( Guerra in Iraq )


VERSO UN IMPERO AMERICANO?

di Agostino SPATARO *

Le armate anglo-americane sono alle porte di una Bagdad stremata, ma non domata, da migliaia di micidiali incursioni aeree. Difficile prevedere cosa accadrà nel caso il conflitto si trasformi da attacco ipertecnologico a scontro feroce uomo a uomo, strada per strada, casa per casa.
Tuttavia (stiano tranquilli i fans di Bush), alla fine la smisurata potenza militare e tecnologica dei due alleati dovrebbe prevalere sull’esercito scalcinato di un dittatore sanguinario che ha avuto il torto di attardarsi al comando di un paese che naviga sopra un mare d’oro… nero.
Come tutte le guerre, anche questa è pura follia, anche quando i suoi fautori cercano di ammantarla con nobili ragioni umanitarie.
Guerra per modo di dire! Quando, come in questo caso, non c’è equilibrio fra le forze in campo, non c’è guerra, ma solo una proditoria aggressione del più forte che mira a schiacciare il più debole per imporgli, con la violenza e con la morte, le sue inconfessabili ragioni.
Guerra anomala, immorale, soprattutto quando gli improvvisati “giustizieri” sono i rappresentanti di Paesi che possono vantare una lugubre storia di sanguinosi intrighi e di colpi di stato per installare decine e decine di dittatori senza scrupoli che hanno portato morte e infelicità in mezzo mondo.
Molti di questi dittatori ancora comandano, a cominciare da taluni Paesi del Golfo, ma alla Casa bianca nessuno si sogna di metterli in mora. Evidentemente, sono più diligenti di Saddam Hussein che, certo, non lo si vuole liquidare per le sue arcinote efferatezze contro i kurdi, gli sciiti e in genere contro gli oppositori interni quasi tutti, non a caso, esponenti e militanti comunisti e della sinistra irachena.

Dati.
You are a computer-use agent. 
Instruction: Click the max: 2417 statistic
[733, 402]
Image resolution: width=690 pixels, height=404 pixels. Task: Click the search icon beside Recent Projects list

Obiettivi.
**1)** Secondo l'articolo sulla guerra in Iraq, perché si tratterebbe di una «Guerra per modo di dire»? Rispondi in una o due frasi.
**2)** Nell'articolo sulla guerra in Iraq, contro chi si sono rivolte le efferatezze di Saddam Hussein?
**3)** Per favore, prosegui l'articolo sulla guerra in Iraq subito dopo la sua ultima frase.

Risposte scritte.
**1)** Perché non c'è equilibrio fra le forze in campo. Così non si ha una guerra, ma solo una proditoria aggressione del più forte, che mira a schiacciare il più debole per imporgli con la violenza e con la morte le sue inconfessabili ragioni.

**2)** Contro i kurdi, gli sciiti e in genere contro gli oppositori interni, quasi tutti esponenti e militanti comunisti e della sinistra irachena.

**3)**
Anche di questo si dovrebbe scrivere sui giornali e parlare nelle interminabili cicalate della Tv, un tempo pubblica, affinché si possa illuminare tutta intera la figura di questo dittatore sanguinario e denunciare, con la più viva forza, un dato stranamente trascurato: mentre gli uomini della sinistra irachena venivano impiccati, incarcerati, torturati e le popolazioni kurde letteralmente “gasate”, gli amici e i compari degli attuali governanti americani, inglesi, italiani, ex sovietici, francesi, tedeschi, ecc, realizzavano affari d’oro con Saddam Hussein oggi accusato di essere una sorta di genio del male.
Come detto, sugli esiti finali di questo conflitto non dovrebbero esserci dubbi: la vittoria “arriderà”-assicurano gli esperti della guerra- alle forze anglo-americane. Arriderà? Che terminologia blasfema! Contrabbandare per un sorriso il ghigno funesto della morte più abietta.
Ma la vittoria sul terreno militare non risolverà i nodi politici e strategici insistenti nella regione, anzi li potrà acutizzare ulteriormente e renderli persino esplosivi, sia per quanto riguarda il futuro assetto politico e territoriale (ed etnico e confessionale) dell’Iraq, sia in relazione ad altre questioni nodali quali: il conflitto israelo-palestinese che Sharon, profittando della disattenzione mondiale, ha trasformato in azione di pura “macelleria”; la stabilità politica del Medio oriente dove, sull’onda di una sollevazione nazionalistico – religiosa, potranno cadere uno dopo l’altro, come birilli, la gran parte dei governi arabi “moderati” (leggi alleati e/o comprati dagli Usa); e più in generale il tormentato rapporto fra Oriente islamico e Occidente.
Come dire: Bush vincerà la guerra, ma potrebbe perdere il “dopoguerra”.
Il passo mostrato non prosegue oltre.